Lindsay: As, again, someone who is an expert and a keen watcher of Chinese foreign policy, and China-U.S. relations, what will you be watching over the next several years? What are you most concerned about and what do you think will be the most important kind of clues about where things are headed?
Rachel: I think we should be watching reactions at home. I think it’s great when we are seeing different entities, organizations, individuals standing up for human rights and for the protection of individual freedoms.
So we just saw Harvard stand up and push back against a request by the Trump administration to be reviewing what is being taught, who is being hired, and I wonder what type of impact these displays of a commitment to democracy have. Checks and balances are being pushed to an extreme. But we do have instances of resistance, and I wonder the extent to which this resistance is going to be very meaningful for a lot of the challenges that we’ve spoken about today, whether it’s soft power, or whether it’s American leadership.
I think we’ll have to very closely watch what’s happening with the tariffs. I really sincerely hope that it’s going to be that both countries are coming to the negotiation table, and they’re going to work out a deal. I’m very concerned for what it means if we continue this level of tariffs, not only for U.S.-China relations, but what it means for things like deterrence, for the United States being able to say, don’t invade Taiwan, for instance, or there will be some type of economic punishment. If we see these countries start to decouple, what type of leverage does that actually leave the U.S.?

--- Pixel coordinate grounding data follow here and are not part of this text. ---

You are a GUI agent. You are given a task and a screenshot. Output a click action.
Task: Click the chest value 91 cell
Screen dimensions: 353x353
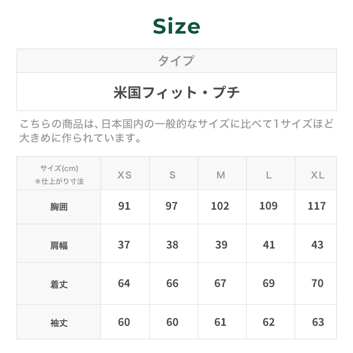point(124,206)
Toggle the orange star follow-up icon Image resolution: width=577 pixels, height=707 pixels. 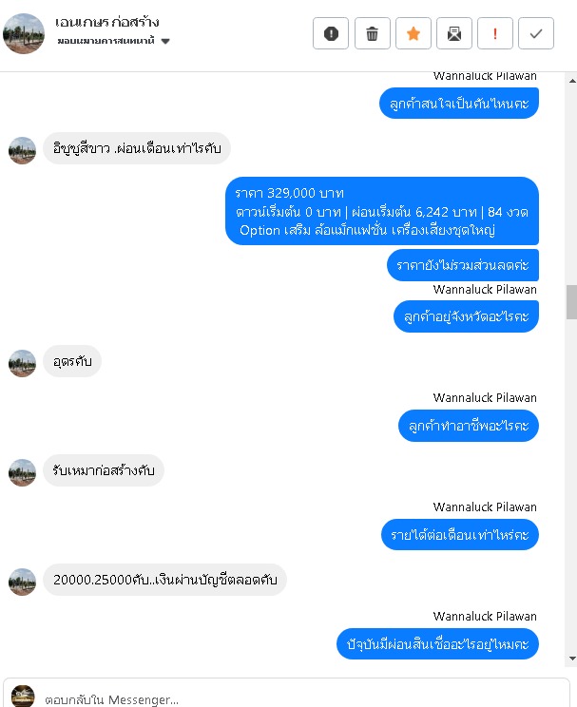coord(414,33)
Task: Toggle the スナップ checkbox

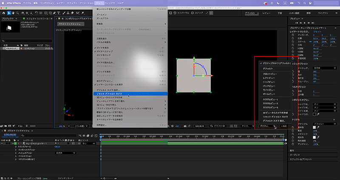Action: click(193, 13)
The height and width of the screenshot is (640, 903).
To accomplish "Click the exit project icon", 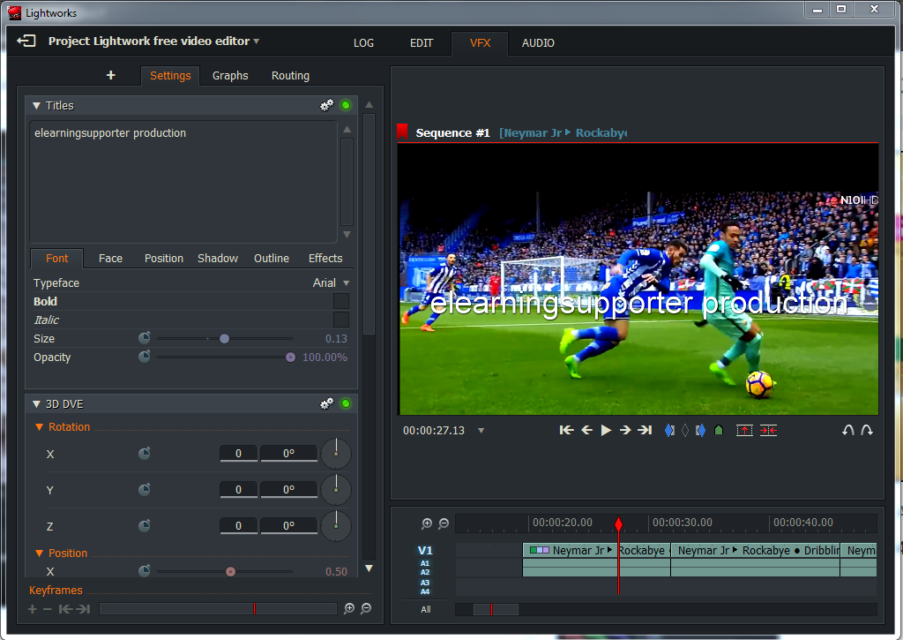I will point(26,41).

And more importantly, as a lot of different problems and challenges are faced by the world: whether it’s climate change, whether it’s artificial intelligence… Do we really want China and the U.S. to be on separate sides, continuing this great power competition? Or do we want to see more collaboration in the future? It’s my hope that we can find more areas for collaboration and not continue down this path.

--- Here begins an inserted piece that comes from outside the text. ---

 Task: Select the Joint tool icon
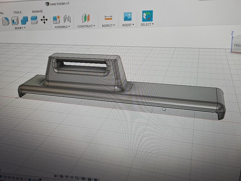(67, 19)
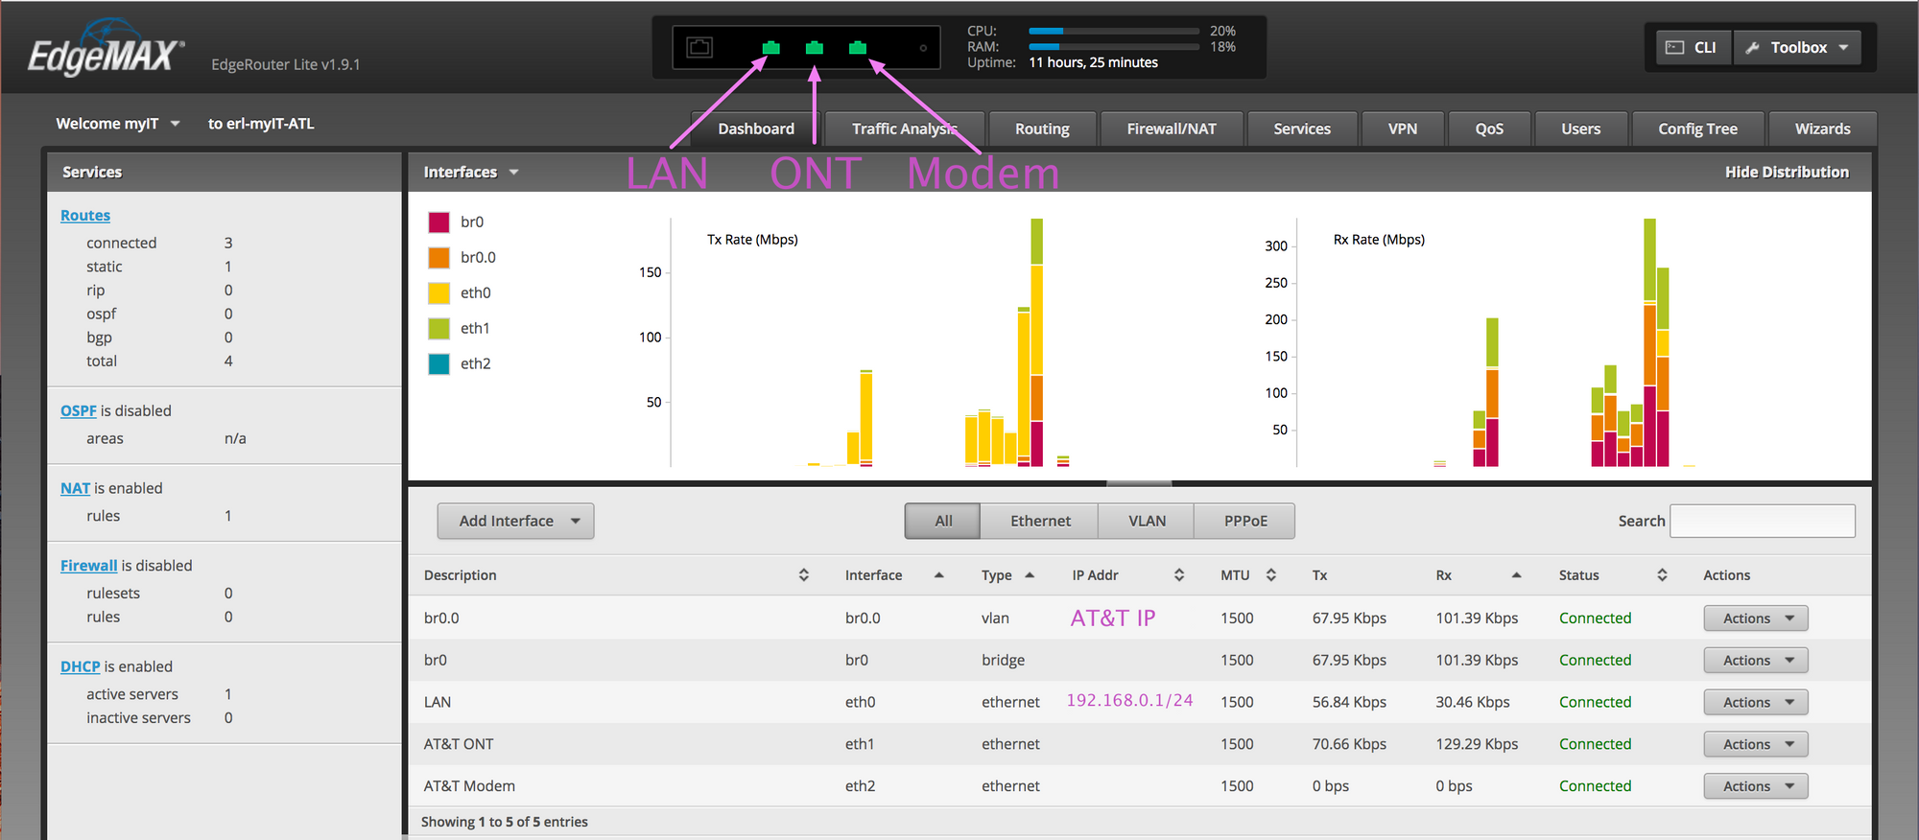Open the Toolbox dropdown
Image resolution: width=1919 pixels, height=840 pixels.
click(1797, 48)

And then I’ll also say, I’ll be watching very closely the reactions within China, both of the leadership, the domestic public, and then how the Ministry of Foreign Affairs and other government agencies in China are attempting to react to this moment in history, and what strategies China’s using and whether those are ultimately beneficial to China in the long run.
Lindsay: Yeah. Rachel Hulvey, this has been an illuminating conversation. Thanks for being with us on Talking Policy.
Rachel: It was wonderful to be here, thanks so much for the discussion.